> _WHAT TO DO_: Reproduce the entries below word for word, from the line that contains "Task: Open 한글 2024" through the end of the entries, including both ends. Leave the pictures out of your answer.

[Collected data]
┏━━

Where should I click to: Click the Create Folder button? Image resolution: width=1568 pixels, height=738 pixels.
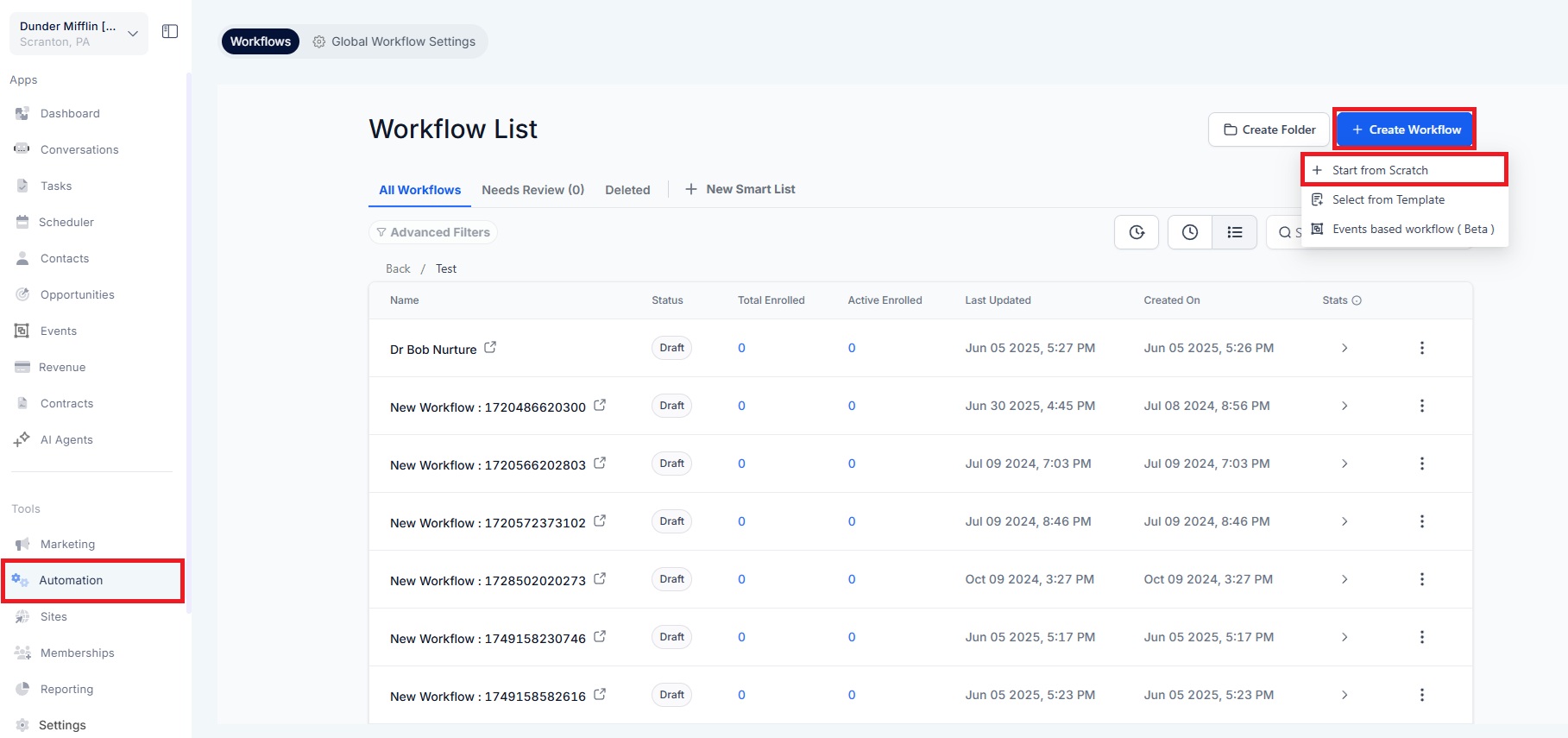click(x=1269, y=129)
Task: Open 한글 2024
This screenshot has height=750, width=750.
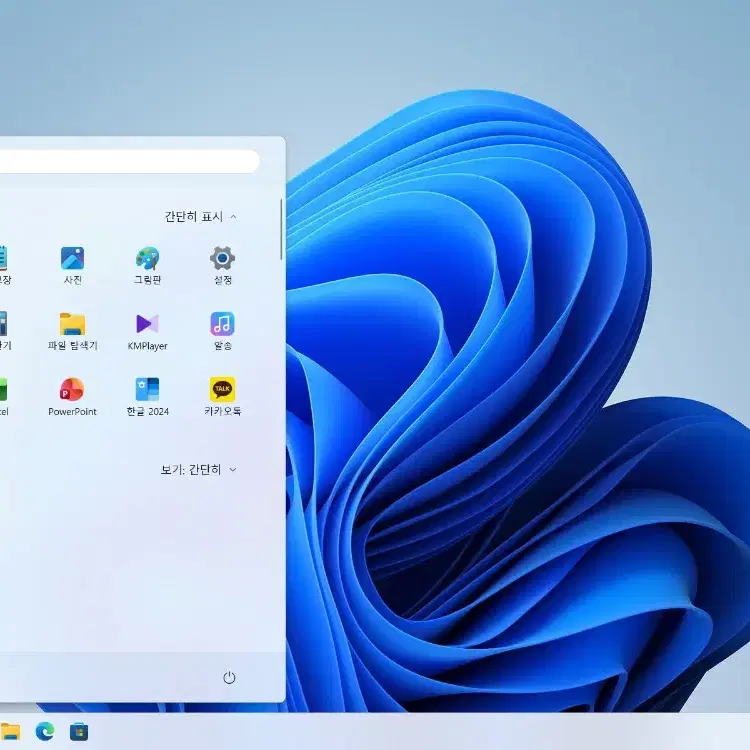Action: point(147,397)
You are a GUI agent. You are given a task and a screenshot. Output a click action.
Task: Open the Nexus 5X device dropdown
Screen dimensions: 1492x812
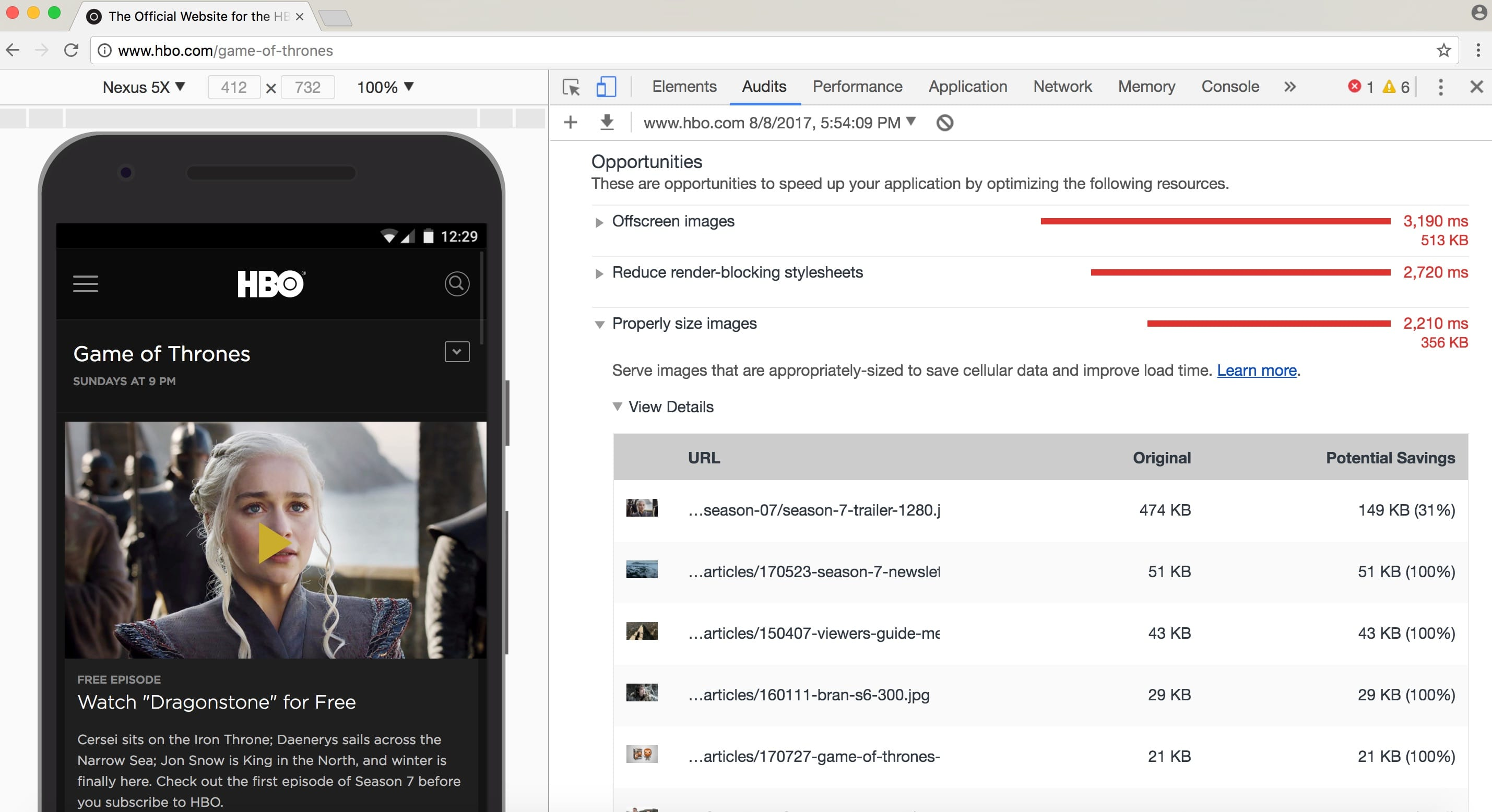(143, 87)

┗━━

> _RESULT_:
Task: Open 한글 2024
This screenshot has height=750, width=750.
Action: point(147,397)
You are a GUI agent. You are given a task and a screenshot. Output a click action.
Task: Open the Nexus 5X device dropdown
Screen dimensions: 1492x812
(143, 87)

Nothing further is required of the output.